TEXTO DO EXERCÍCIO -
•••••
A água continua sendo um mistério para a ciência. Essa substância, que é a base da vida na Terra, é tão familiar a todos que passa despercebido o fato de que ela é também um líquido com propriedades muito, muito estranhas.
Ao todo, a água tem nada menos do que 66 anomalias conhecidas, propriedades únicas, não vistas em nenhum outro líquido. Essas anomalias, que os cientistas sonham em desvendar, incluem uma densidade estranhamente variável, uma enorme capacidade de reter calor e uma elevada tensão superficial.
Contrariamente aos líquidos "normais," a água se torna mais densa quando se torna mais fria, até atingir cerca de 4º C, quando atinge sua densidade máxima. Acima e abaixo dessa temperatura, a água é menos densa. É por isso, por exemplo, que a água de um lago congela primeiro na superfície.
É a grande capacidade da água em reter calor que estabiliza a temperatura dos oceanos. E a sua elevada tensão superficial permite que os insetos andem sobre ela sem afundar, que ela se transforme em gotas, e que os vegetais consigam transportá-la de suas raízes até a mais alta de suas folhas.
"Entender essas anomalias é muito importante porque a água é a base fundamental da vida. Sem água, não há vida," diz Anders Nilsson, um dos membros da equipe que inclui cientistas dos Estados Unidos, da Suécia e do Japão. Para entender porque a água se comporta de forma tão particular "no atacado," eles estão estudando como ela se comporta em nível molecular.
Agora, usando experimentos em dois aceleradores de partículas, uma equipe internacional de pesquisadores começou a desvendar algumas das idiossincrasias moleculares da água.
•••••
ENTRADAS EXTRAÍDAS -
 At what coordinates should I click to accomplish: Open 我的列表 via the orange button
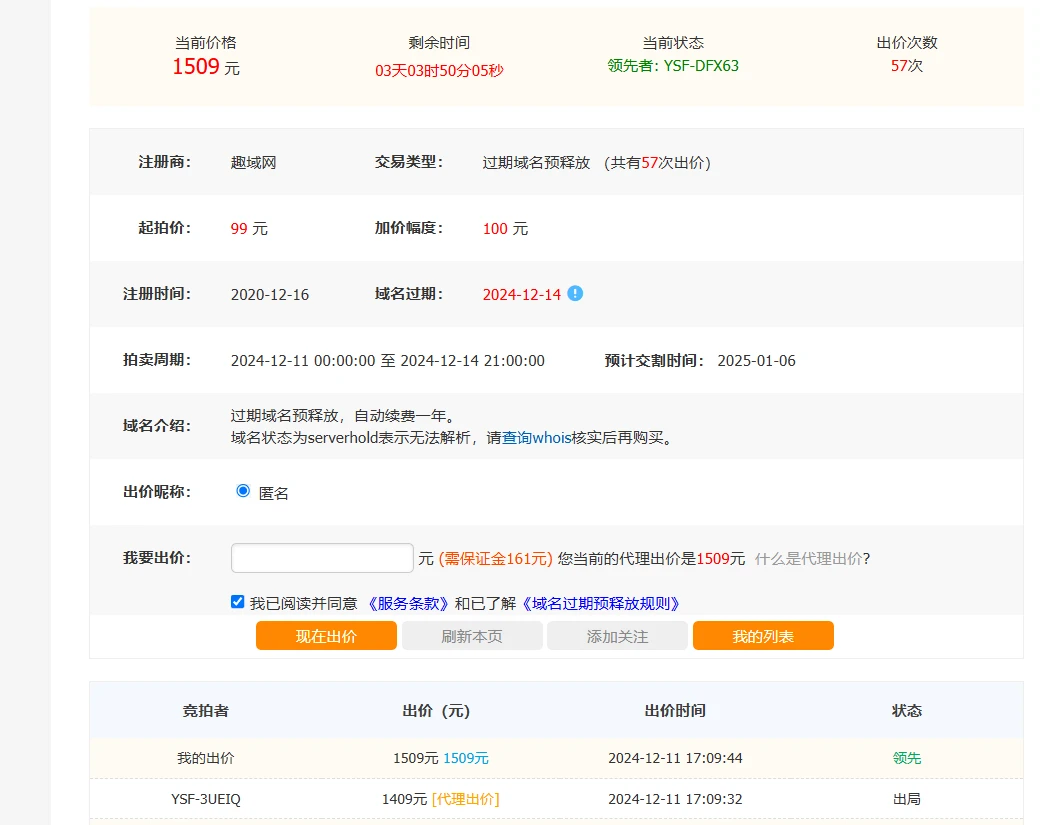click(763, 636)
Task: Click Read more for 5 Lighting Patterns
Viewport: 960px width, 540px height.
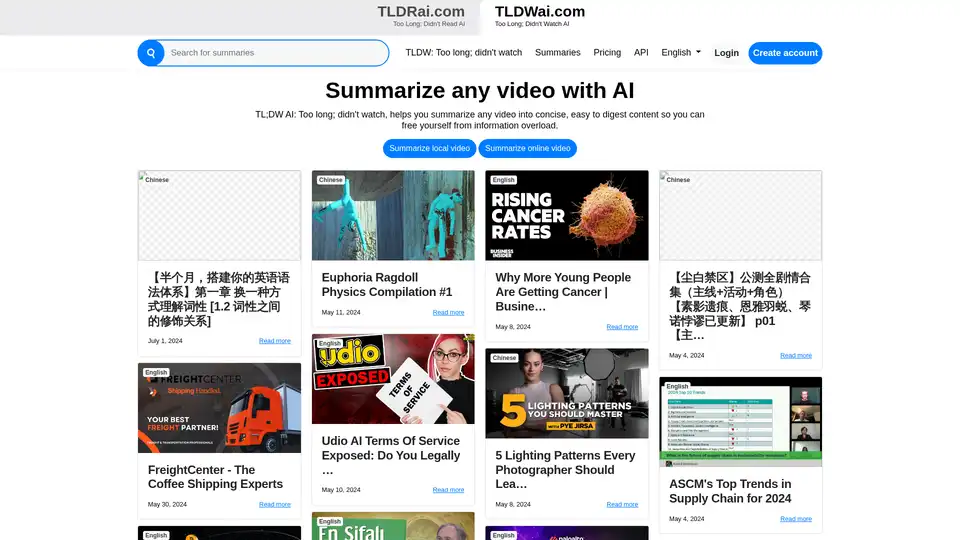Action: (622, 505)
•••••
PROBLEMAS A RESOLVER -
A - Liste os países de onde vêm os cientistas da equipe mencionada no texto sobre a água.
B - Segundo o texto sobre a água, quantas anomalias conhecidas a água tem?
C - Transcreva o trecho do texto sobre a água que começa em "Contrariamente aos líquidos" e vai até "primeiro na superfície.".
As entradas não são necessárias para resolver nada aqui.

RESPOSTAS POR TAREFA -
A - Estados Unidos, Suécia e Japão.

B - A água tem 66 anomalias conhecidas.

C -
Contrariamente aos líquidos "normais," a água se torna mais densa quando se torna mais fria, até atingir cerca de 4º C, quando atinge sua densidade máxima. Acima e abaixo dessa temperatura, a água é menos densa. É por isso, por exemplo, que a água de um lago congela primeiro na superfície.